[Your assignment] Go through the listing below and state how many lines hold the word "computer", giving only the number.

[Extracted records]
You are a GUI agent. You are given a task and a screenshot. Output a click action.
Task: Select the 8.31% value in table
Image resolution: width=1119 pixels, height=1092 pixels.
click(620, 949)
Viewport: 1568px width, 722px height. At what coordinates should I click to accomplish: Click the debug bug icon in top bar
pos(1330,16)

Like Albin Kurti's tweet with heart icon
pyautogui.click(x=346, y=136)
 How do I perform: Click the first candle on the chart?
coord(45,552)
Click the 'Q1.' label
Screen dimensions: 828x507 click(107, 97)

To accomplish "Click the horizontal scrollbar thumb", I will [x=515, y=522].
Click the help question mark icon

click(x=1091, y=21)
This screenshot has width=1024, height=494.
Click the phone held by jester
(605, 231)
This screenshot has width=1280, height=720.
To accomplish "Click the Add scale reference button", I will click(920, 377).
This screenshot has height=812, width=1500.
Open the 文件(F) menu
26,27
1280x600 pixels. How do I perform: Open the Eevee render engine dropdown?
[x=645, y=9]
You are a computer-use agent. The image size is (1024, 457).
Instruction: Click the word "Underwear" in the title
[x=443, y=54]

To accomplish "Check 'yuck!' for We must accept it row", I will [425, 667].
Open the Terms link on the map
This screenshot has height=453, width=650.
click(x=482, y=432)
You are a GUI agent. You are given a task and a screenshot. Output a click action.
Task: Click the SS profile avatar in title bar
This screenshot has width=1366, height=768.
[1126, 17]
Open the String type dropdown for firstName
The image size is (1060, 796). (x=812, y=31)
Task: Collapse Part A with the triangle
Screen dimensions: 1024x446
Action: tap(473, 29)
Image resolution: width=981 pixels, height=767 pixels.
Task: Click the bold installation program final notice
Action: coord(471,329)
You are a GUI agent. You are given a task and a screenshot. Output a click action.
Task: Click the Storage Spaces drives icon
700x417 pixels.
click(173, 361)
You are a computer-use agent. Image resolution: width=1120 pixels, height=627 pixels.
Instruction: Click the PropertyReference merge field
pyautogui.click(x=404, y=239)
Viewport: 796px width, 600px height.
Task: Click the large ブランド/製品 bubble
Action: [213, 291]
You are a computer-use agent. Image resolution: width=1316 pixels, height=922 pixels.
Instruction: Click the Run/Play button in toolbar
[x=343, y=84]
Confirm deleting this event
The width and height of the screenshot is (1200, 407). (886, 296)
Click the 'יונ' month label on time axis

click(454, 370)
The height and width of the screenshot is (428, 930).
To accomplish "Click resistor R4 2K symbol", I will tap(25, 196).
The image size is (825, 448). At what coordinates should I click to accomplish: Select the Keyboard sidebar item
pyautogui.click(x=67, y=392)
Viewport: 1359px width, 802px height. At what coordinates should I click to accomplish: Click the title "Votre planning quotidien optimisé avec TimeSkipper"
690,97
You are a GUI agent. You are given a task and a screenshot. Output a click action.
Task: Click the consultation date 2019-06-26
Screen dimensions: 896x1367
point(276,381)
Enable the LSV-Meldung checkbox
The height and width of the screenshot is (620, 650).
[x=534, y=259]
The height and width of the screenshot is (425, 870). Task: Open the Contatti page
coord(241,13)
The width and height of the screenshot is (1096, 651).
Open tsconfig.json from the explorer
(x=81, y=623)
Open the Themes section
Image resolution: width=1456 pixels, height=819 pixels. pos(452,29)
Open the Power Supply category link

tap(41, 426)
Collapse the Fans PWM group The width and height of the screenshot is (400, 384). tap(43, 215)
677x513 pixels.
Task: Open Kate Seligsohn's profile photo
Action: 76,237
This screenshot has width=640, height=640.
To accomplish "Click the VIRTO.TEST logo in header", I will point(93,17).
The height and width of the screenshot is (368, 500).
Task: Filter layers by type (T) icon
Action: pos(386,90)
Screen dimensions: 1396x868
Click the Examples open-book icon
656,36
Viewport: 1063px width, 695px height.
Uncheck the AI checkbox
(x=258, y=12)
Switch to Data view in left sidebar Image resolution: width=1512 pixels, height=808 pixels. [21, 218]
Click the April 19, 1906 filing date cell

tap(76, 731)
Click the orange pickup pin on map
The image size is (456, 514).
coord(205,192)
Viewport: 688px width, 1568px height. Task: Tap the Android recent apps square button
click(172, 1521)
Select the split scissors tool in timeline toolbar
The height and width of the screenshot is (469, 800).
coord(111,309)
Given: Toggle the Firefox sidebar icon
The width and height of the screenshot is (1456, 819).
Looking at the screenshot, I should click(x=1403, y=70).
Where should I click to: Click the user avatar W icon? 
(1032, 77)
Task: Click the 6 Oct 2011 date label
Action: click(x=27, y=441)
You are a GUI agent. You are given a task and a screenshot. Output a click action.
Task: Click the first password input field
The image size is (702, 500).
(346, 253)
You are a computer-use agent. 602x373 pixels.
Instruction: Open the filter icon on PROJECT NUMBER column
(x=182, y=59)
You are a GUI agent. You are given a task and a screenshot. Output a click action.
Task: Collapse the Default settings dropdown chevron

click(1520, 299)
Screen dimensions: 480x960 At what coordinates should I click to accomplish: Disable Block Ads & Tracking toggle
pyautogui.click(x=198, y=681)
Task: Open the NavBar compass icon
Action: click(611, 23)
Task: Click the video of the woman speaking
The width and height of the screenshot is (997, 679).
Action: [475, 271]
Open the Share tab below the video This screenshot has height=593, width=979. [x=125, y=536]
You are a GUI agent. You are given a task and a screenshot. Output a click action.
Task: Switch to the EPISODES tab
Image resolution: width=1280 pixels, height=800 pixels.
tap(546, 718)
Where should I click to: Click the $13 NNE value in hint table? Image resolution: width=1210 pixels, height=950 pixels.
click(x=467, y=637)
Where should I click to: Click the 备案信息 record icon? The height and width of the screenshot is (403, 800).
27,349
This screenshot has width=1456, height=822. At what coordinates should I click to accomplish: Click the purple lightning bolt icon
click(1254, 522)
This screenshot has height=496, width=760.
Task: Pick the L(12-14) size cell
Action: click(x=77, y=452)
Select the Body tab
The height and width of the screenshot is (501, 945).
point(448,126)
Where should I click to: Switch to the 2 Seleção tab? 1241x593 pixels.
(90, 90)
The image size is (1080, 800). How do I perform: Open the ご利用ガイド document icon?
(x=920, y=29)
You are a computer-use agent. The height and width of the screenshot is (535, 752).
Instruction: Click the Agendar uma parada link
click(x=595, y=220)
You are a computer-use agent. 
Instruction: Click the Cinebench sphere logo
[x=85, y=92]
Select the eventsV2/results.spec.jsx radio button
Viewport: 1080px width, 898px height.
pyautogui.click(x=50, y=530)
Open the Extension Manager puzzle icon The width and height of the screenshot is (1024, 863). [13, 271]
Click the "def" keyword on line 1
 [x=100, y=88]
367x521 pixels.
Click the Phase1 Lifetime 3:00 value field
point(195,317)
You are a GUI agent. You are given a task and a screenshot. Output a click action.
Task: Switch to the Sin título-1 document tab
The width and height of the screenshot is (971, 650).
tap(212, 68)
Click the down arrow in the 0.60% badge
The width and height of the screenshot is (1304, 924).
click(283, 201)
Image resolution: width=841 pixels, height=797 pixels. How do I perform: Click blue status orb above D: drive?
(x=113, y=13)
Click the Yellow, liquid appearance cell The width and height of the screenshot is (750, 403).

[Response to this task] 6